§ **Aim of the task**
Gather every line of the records that contains the word "Describe" and copy each such line in full.

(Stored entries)
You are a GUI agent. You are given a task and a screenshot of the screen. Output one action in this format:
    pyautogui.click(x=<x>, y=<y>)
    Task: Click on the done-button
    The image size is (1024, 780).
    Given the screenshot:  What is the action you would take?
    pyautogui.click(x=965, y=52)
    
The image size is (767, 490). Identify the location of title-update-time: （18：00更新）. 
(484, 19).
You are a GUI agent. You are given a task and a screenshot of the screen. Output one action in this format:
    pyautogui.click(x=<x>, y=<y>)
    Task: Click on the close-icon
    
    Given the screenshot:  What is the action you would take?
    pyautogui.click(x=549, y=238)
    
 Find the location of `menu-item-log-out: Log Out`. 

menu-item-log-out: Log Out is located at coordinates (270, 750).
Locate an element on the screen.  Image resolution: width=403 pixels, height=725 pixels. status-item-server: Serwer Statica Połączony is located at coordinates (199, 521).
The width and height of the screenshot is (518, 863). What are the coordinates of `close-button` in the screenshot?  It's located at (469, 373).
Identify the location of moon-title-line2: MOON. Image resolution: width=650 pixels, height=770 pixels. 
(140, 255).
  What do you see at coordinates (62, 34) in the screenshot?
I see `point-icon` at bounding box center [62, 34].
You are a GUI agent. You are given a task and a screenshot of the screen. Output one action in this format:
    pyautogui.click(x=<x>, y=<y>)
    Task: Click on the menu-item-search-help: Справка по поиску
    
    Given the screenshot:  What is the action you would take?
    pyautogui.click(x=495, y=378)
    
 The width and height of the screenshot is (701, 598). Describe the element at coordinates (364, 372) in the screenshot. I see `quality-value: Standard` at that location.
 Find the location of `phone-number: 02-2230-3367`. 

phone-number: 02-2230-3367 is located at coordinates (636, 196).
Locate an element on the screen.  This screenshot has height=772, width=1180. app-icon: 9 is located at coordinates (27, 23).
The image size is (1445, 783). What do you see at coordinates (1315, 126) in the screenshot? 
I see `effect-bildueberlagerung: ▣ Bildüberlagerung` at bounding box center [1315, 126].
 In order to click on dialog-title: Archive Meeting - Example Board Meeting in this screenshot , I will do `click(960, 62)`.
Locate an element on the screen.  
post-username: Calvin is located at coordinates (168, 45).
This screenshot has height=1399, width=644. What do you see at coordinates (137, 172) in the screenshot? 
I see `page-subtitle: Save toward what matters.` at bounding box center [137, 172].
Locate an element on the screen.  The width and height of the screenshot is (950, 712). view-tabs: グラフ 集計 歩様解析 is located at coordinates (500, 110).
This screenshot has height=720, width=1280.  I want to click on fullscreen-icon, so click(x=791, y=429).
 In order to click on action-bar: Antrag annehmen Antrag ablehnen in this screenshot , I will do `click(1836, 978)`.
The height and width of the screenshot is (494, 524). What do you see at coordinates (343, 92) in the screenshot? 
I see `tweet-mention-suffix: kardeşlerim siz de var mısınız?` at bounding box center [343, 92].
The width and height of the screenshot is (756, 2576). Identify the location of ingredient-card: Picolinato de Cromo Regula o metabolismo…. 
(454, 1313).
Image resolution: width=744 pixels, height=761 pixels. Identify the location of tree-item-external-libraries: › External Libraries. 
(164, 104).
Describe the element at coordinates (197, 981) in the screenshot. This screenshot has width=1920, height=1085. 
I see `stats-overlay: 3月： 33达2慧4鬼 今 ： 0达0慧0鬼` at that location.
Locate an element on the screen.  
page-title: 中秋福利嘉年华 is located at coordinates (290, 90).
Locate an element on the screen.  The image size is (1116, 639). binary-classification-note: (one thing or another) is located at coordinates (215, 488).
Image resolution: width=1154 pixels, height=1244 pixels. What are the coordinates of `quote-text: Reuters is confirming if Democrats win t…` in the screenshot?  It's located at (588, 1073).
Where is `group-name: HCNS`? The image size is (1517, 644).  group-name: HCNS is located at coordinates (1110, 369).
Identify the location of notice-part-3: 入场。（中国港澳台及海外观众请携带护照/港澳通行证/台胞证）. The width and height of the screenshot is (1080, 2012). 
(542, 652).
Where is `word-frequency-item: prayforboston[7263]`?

§ **Result of the task**
 The width and height of the screenshot is (701, 598). Describe the element at coordinates (364, 372) in the screenshot. I see `quality-value: Standard` at that location.
Describe the element at coordinates (197, 981) in the screenshot. This screenshot has width=1920, height=1085. 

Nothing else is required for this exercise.